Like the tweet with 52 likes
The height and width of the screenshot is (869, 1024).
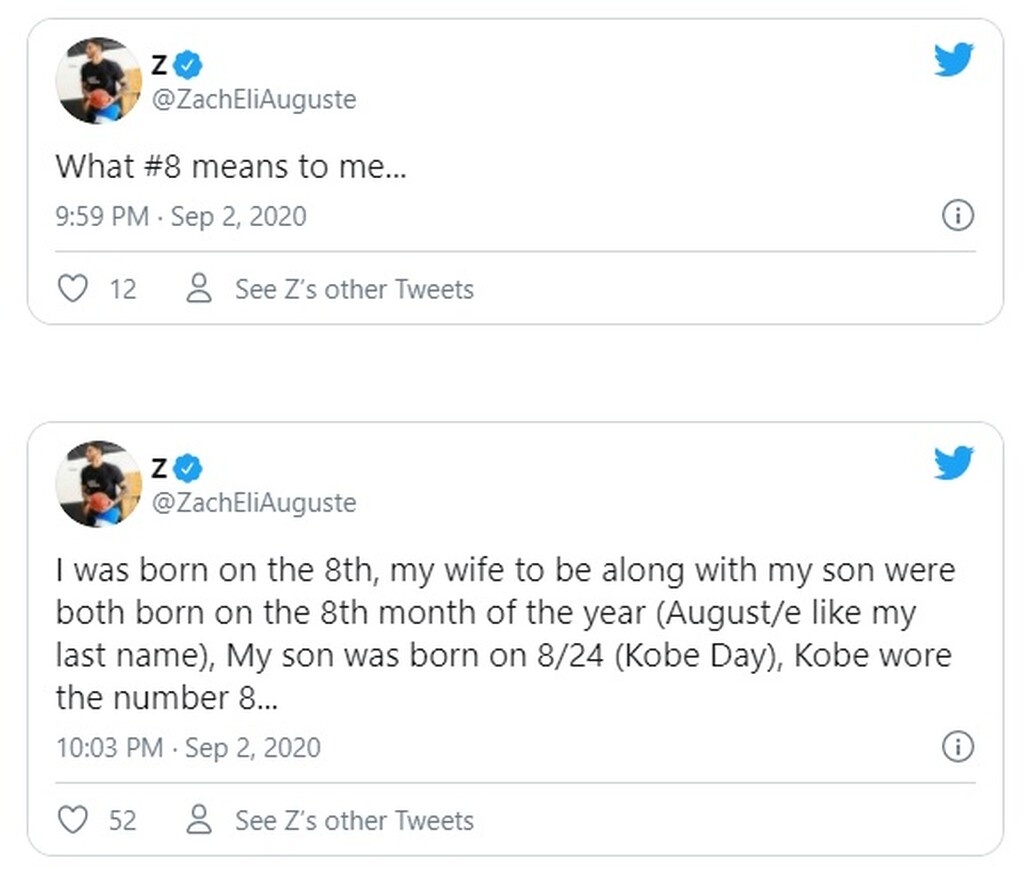pyautogui.click(x=72, y=820)
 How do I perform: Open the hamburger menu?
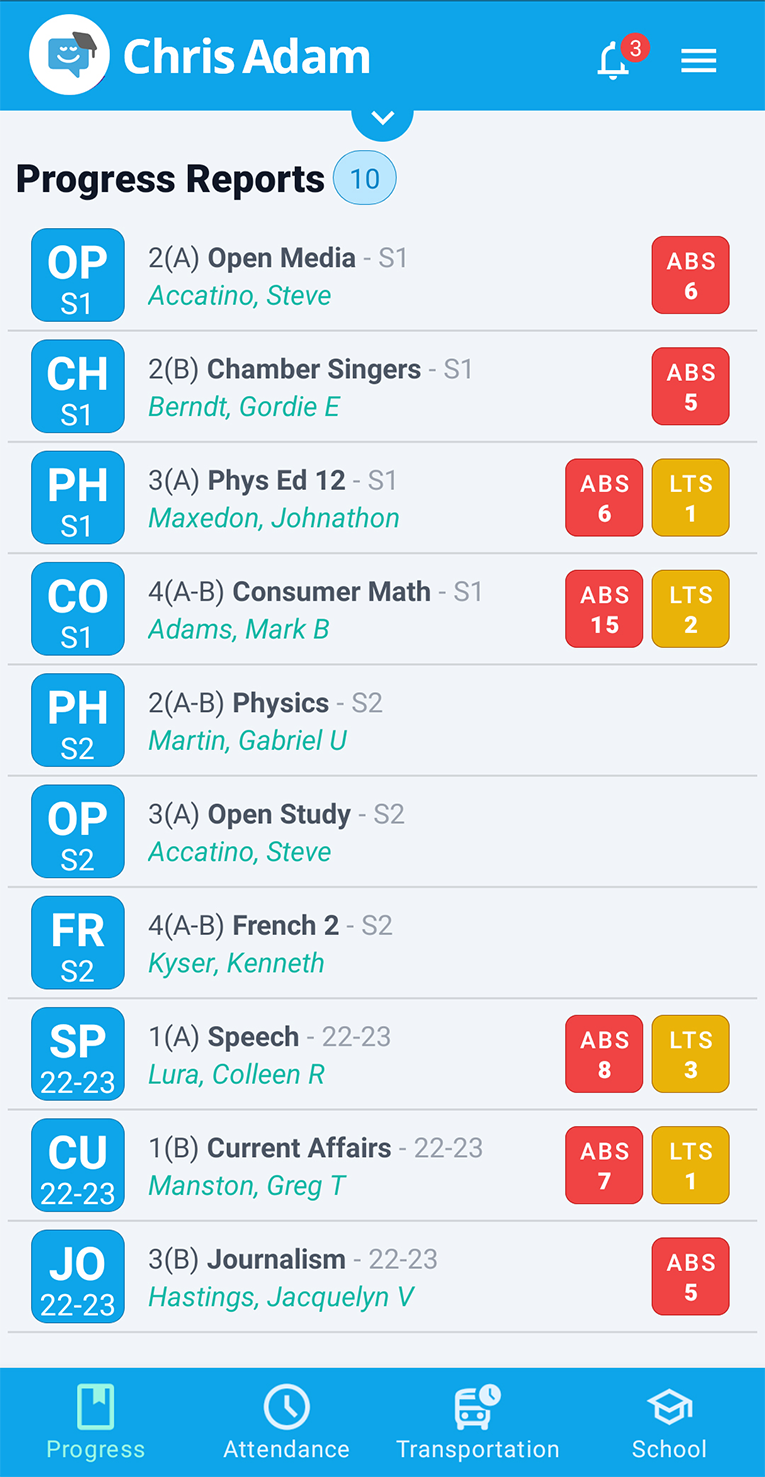(698, 61)
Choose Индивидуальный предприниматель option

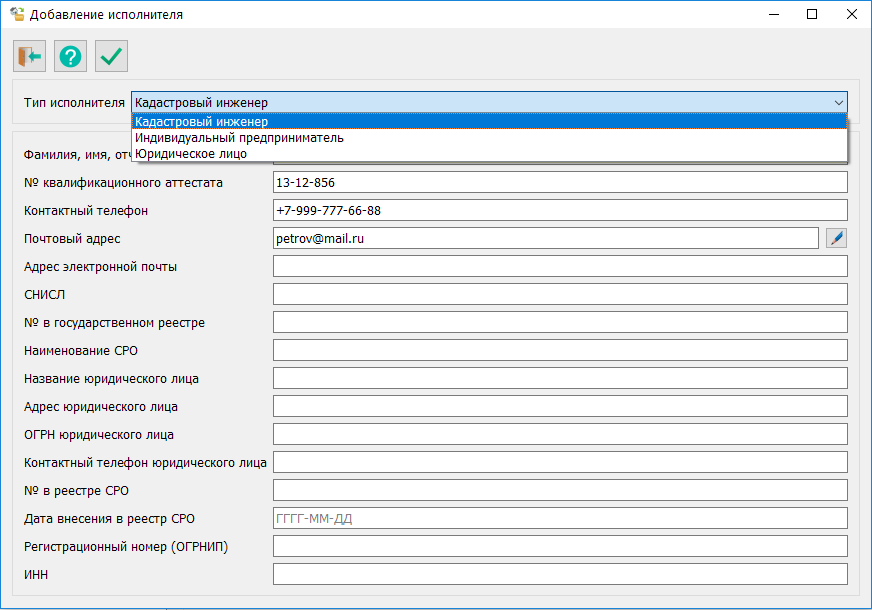pyautogui.click(x=489, y=138)
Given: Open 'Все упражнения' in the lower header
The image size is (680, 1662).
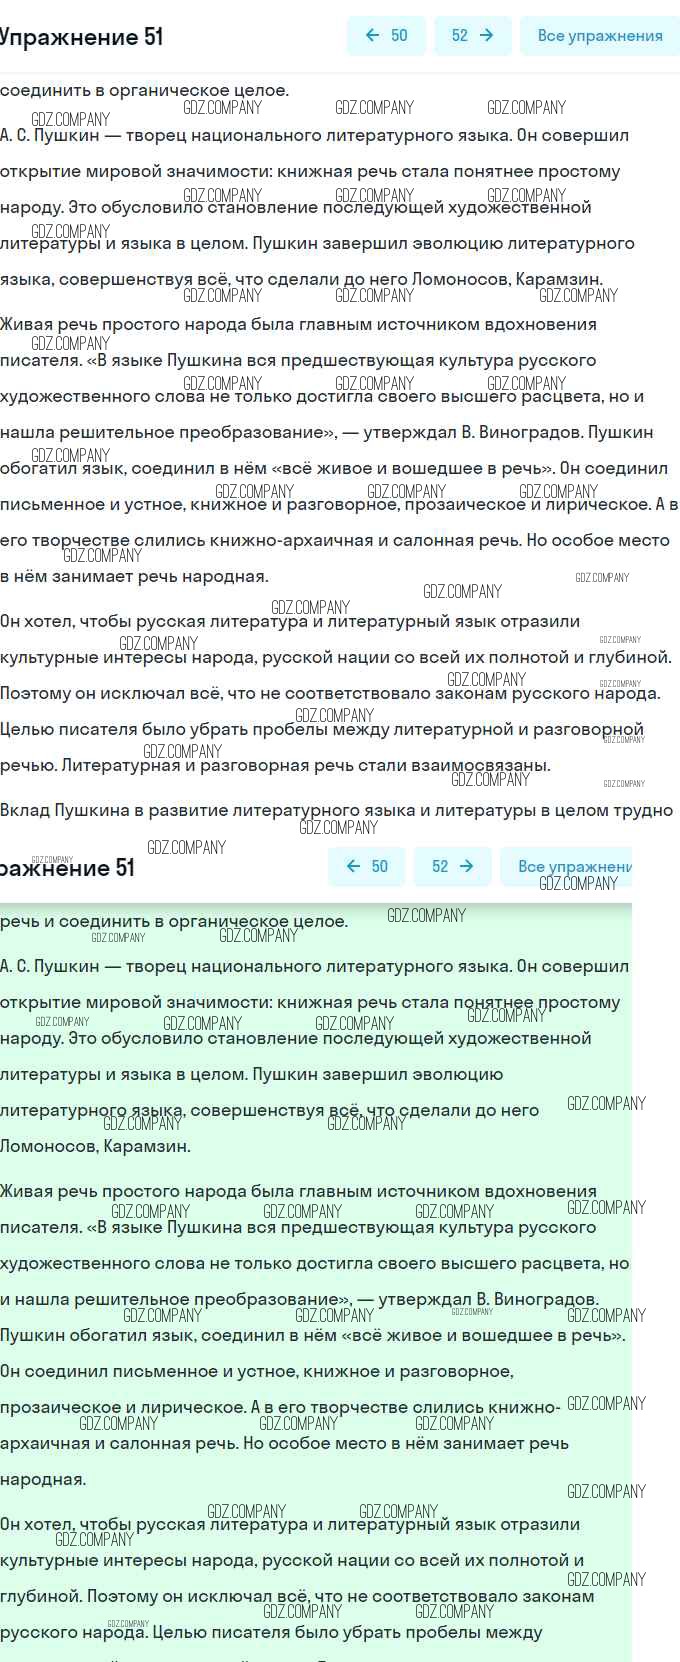Looking at the screenshot, I should pos(574,866).
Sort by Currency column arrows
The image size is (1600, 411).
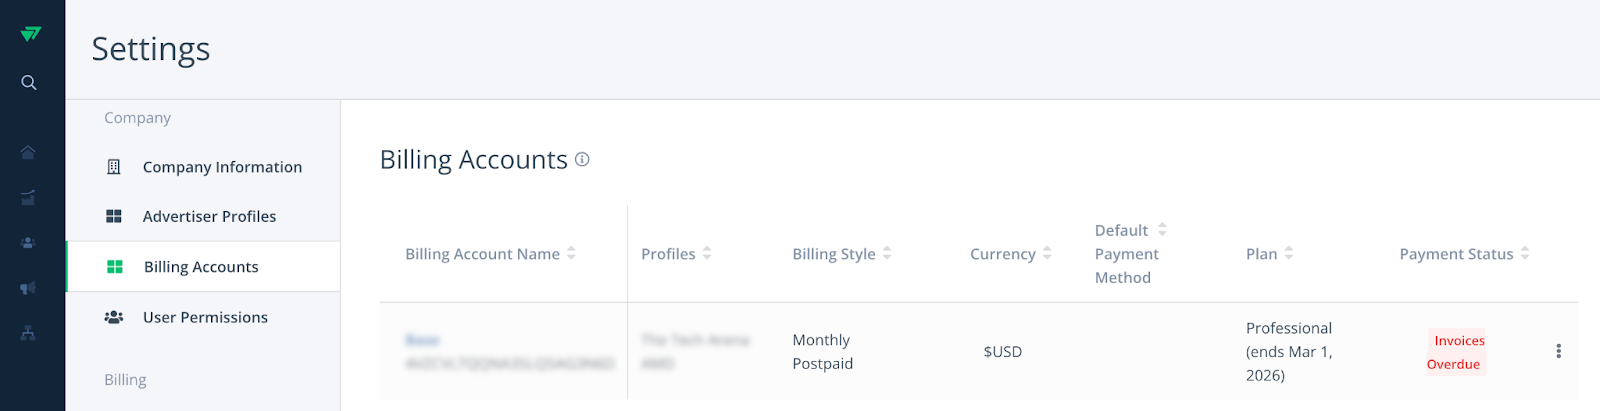[1047, 253]
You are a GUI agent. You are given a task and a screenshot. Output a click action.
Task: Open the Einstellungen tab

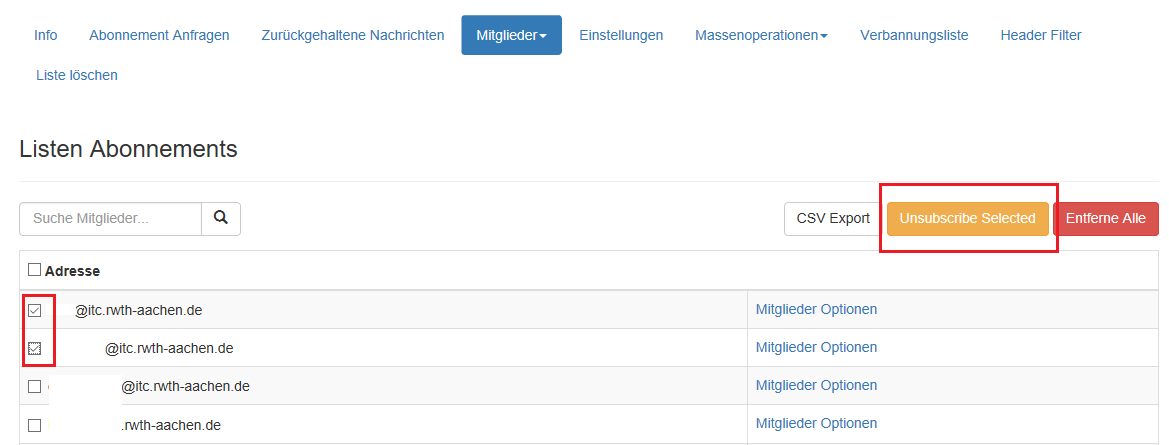point(621,35)
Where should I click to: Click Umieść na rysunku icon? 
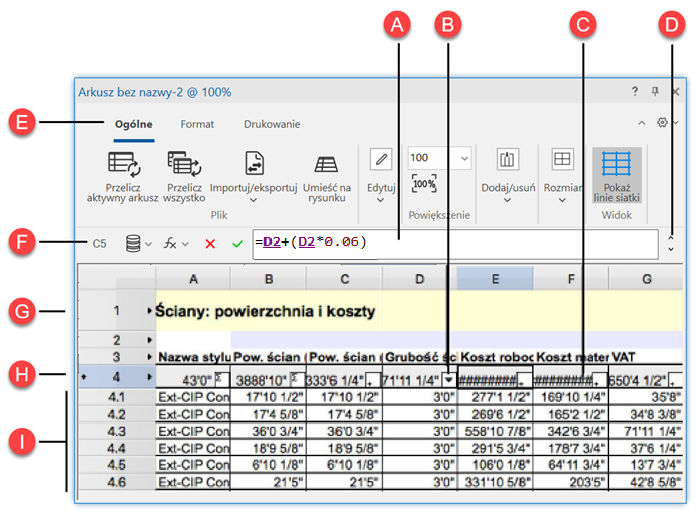pyautogui.click(x=325, y=164)
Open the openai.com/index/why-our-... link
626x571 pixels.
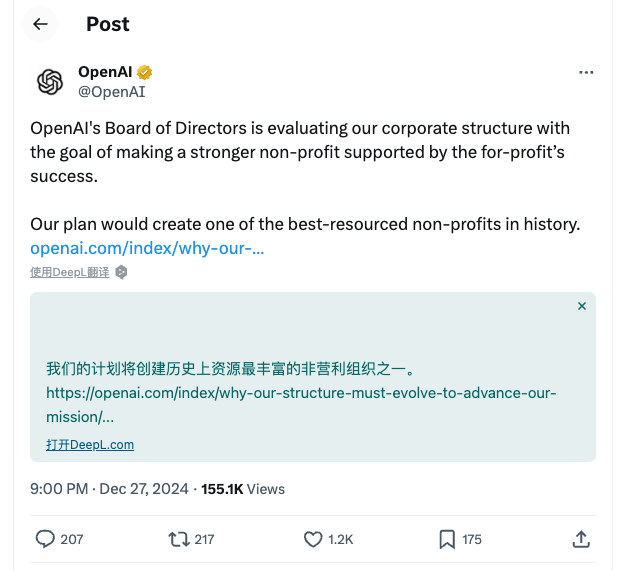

_Exercise_
Beginning with the first entry above, reproduce every line verbatim until the line with "Given: Open 'Все", which is included too; omit pictures.

_Solution to this problem_
Like the tweet with 52 likes
The height and width of the screenshot is (869, 1024).
pyautogui.click(x=72, y=820)
 How do I perform: Open the hamburger menu?
(698, 61)
Choose Индивидуальный предприниматель option

pyautogui.click(x=489, y=138)
Given: Open 'Все упражнения' in the lower header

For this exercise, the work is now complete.